The United Arab Emirates Rugby League team (nicknamed The Falcons) represented the United Arab Emirates in the sport of rugby league football.

==History==
The sport of rugby league enjoyed a surge in popularity surrounding the 2008 Rugby League World Cup. As a result, a number of new nations took up the sport. The UAE was an early participant in this trend, playing their first international match in March 2008.

Lacking an established rugby league tradition in the Emirates, the Falcons were initially made up a mixture of natives and expatriates from England, South Africa and other Commonwealth countries. Most notable amongst these was Wayne McDonald, former captain of the Scotland national team and player in the Super League in Europe.

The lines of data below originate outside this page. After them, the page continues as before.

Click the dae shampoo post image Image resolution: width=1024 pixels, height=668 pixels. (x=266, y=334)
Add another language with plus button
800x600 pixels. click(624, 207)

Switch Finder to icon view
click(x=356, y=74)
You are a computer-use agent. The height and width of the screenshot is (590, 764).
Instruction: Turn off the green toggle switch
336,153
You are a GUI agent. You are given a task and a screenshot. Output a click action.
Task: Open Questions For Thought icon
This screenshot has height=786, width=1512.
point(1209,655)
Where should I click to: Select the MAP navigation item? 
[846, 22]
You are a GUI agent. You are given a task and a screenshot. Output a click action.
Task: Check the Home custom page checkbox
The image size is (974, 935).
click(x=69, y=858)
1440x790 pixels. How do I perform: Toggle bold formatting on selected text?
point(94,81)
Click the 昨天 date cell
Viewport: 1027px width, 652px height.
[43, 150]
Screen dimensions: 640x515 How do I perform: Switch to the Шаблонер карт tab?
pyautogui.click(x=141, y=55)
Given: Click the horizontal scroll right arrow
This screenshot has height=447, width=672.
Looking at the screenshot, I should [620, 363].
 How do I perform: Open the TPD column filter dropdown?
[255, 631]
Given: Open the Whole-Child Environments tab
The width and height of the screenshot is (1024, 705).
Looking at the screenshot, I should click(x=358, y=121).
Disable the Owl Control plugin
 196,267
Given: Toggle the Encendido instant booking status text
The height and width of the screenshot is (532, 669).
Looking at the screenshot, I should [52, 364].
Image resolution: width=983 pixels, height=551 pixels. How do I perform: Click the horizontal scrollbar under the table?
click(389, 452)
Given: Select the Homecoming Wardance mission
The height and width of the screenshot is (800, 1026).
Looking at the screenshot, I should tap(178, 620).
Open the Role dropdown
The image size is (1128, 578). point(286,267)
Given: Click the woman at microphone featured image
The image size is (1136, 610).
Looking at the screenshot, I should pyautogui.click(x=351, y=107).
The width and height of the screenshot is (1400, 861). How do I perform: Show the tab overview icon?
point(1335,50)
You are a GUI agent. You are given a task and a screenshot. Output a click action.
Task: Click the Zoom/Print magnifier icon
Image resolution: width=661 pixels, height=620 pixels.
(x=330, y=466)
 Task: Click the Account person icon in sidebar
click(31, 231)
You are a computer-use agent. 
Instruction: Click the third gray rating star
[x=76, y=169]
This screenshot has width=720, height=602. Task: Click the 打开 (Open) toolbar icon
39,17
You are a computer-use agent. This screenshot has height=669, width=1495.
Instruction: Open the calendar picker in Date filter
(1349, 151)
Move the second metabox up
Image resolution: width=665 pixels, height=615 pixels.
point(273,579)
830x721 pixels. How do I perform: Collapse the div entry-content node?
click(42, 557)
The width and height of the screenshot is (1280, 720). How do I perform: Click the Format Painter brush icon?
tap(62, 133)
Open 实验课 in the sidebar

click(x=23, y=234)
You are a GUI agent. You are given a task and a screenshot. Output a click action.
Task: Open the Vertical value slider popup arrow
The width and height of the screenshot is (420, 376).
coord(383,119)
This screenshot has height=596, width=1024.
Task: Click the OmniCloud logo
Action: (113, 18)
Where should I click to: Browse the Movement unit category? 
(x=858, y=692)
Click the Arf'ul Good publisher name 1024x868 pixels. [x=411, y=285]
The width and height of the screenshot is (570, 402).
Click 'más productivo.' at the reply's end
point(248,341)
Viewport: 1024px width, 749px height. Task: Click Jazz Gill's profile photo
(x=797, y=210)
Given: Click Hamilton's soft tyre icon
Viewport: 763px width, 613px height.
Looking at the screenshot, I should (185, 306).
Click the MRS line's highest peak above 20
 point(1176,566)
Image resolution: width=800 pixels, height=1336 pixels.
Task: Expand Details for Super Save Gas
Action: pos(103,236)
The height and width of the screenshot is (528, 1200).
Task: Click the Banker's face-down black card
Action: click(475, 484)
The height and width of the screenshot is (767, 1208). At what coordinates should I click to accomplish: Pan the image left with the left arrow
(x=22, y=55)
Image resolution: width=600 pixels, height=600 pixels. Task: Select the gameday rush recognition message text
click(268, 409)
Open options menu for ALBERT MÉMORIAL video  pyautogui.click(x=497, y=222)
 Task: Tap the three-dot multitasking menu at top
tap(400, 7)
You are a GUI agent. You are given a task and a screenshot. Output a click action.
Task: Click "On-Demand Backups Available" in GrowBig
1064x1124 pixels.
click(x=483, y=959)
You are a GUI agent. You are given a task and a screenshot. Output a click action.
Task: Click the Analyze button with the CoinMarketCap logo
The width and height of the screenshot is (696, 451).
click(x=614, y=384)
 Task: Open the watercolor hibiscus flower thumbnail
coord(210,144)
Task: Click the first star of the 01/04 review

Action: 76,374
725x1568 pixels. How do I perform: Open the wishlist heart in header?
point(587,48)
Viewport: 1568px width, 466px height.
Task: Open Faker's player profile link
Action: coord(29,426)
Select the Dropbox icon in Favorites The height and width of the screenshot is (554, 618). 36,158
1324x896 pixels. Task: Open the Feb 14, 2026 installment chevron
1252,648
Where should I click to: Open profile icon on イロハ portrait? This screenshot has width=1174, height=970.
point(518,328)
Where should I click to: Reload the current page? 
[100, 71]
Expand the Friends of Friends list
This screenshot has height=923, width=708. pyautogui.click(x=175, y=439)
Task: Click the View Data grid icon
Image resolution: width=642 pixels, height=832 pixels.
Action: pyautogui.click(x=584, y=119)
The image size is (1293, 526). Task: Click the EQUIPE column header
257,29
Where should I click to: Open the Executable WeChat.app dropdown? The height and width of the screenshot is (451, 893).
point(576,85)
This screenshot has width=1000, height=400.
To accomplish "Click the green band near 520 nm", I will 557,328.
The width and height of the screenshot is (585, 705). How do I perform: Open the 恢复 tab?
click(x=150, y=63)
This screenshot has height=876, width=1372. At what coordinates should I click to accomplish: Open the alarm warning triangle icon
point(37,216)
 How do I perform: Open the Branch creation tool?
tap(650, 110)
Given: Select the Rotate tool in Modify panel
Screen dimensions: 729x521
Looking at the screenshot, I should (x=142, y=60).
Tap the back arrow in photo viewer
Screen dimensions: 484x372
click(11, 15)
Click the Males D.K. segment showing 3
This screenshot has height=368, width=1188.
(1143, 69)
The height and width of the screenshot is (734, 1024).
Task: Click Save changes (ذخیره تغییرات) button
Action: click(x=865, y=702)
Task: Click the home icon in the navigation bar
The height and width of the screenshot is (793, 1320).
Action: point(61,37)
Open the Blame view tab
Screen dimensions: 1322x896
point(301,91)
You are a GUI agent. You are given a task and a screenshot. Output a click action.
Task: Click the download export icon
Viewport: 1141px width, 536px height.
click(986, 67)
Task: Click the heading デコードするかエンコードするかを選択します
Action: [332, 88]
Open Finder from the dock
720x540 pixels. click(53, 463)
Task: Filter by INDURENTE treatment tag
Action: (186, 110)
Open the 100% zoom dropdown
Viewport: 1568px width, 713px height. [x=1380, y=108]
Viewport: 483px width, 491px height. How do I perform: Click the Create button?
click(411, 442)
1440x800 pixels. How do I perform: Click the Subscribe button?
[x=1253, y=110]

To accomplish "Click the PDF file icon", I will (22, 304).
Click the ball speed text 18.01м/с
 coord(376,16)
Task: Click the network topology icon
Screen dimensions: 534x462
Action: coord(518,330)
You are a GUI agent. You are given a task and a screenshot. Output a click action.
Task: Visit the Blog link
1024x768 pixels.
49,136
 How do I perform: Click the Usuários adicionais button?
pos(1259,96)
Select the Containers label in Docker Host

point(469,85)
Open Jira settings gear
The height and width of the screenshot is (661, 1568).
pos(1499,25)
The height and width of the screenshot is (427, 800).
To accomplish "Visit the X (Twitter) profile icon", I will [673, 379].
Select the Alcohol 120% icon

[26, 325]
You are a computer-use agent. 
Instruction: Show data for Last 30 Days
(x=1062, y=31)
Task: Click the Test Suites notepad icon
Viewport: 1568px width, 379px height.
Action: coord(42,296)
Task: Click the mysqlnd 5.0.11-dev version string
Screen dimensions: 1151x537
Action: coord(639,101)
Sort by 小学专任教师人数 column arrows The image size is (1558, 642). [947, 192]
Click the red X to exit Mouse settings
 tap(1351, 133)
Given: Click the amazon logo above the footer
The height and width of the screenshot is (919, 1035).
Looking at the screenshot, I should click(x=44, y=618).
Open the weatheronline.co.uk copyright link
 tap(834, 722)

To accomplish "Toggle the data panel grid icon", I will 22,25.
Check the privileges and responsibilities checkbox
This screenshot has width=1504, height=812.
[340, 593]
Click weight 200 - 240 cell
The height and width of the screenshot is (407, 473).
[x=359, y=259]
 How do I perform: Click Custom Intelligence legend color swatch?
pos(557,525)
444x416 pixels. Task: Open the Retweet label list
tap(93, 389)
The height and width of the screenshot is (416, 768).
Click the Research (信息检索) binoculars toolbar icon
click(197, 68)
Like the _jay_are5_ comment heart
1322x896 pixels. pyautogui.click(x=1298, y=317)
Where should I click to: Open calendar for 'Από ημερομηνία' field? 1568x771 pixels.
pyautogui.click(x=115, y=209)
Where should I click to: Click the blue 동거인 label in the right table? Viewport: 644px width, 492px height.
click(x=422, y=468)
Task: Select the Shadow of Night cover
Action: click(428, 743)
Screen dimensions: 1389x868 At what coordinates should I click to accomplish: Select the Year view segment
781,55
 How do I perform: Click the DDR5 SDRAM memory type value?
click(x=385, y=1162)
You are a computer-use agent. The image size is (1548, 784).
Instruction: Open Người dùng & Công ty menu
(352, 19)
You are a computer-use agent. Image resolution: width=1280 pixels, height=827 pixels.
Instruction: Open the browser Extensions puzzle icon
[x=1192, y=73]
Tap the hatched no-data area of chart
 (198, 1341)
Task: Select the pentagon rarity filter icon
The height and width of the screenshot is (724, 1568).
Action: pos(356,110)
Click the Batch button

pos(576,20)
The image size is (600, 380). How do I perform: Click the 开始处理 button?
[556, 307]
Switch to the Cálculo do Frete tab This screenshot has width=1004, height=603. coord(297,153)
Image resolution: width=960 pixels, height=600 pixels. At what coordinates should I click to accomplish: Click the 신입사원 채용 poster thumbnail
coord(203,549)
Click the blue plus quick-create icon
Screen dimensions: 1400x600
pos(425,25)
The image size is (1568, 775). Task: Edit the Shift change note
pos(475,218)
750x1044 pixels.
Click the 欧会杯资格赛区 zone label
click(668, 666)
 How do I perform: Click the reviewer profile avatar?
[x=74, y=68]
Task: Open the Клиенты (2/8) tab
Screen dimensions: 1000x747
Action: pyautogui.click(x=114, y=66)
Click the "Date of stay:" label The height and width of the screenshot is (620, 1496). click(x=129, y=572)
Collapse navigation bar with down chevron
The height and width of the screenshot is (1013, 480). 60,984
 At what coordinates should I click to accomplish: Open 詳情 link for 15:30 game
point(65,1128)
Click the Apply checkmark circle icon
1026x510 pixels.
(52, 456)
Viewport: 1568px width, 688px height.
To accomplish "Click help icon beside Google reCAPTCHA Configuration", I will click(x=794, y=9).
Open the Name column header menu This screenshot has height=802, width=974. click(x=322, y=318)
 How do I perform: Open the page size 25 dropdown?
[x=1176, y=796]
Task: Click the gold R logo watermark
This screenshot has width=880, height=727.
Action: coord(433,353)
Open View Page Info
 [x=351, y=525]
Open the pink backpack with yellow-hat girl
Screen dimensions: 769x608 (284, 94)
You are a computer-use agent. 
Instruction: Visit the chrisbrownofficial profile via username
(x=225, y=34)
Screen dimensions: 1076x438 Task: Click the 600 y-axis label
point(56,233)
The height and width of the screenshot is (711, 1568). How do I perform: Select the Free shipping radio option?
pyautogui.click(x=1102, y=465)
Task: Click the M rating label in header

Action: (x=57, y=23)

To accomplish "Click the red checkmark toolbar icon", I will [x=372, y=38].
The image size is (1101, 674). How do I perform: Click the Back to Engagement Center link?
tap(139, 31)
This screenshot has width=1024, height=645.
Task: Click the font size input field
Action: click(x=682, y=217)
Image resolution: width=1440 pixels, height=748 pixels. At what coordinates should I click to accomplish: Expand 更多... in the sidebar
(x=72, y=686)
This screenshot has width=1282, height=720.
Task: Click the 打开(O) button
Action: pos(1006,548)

From November 2007, Sol Mokdad was the Director of Development of the Emirates Rugby League.

===Sol Mokdad arrest===
In 2015, it was announced that UAE Rugby League was planning a bid to host the 2021 Rugby League World Cup. The organization also secured a sponsorship with Nissan for the fledgling four-team UAE Rugby League Cup. On April 23, 2015, it was announced that the competition had been ordered to drop all references to "UAE Rugby" at the behest of the UAE Rugby Federation, who, as the recognized body for rugby union, claimed sovereignty over all variations and designations of "rugby" in the UAE - UAE Rugby League was subsequently renamed "Rugby League Commission".

On May 8, 2015, it was announced that Mokdad had been arrested at the behest of UAE Rugby Federation authorities for “unauthorised representation of the UAE sovereignty”. It was also alleged by the UAE Rugby Federation that Mokdad was an illegal immigrant.

The RLIF responded by meeting with UAE government officials in order to attempt to clarify the status of rugby league as a distinct sport from rugby union and to end the legal proceedings against Mokdad.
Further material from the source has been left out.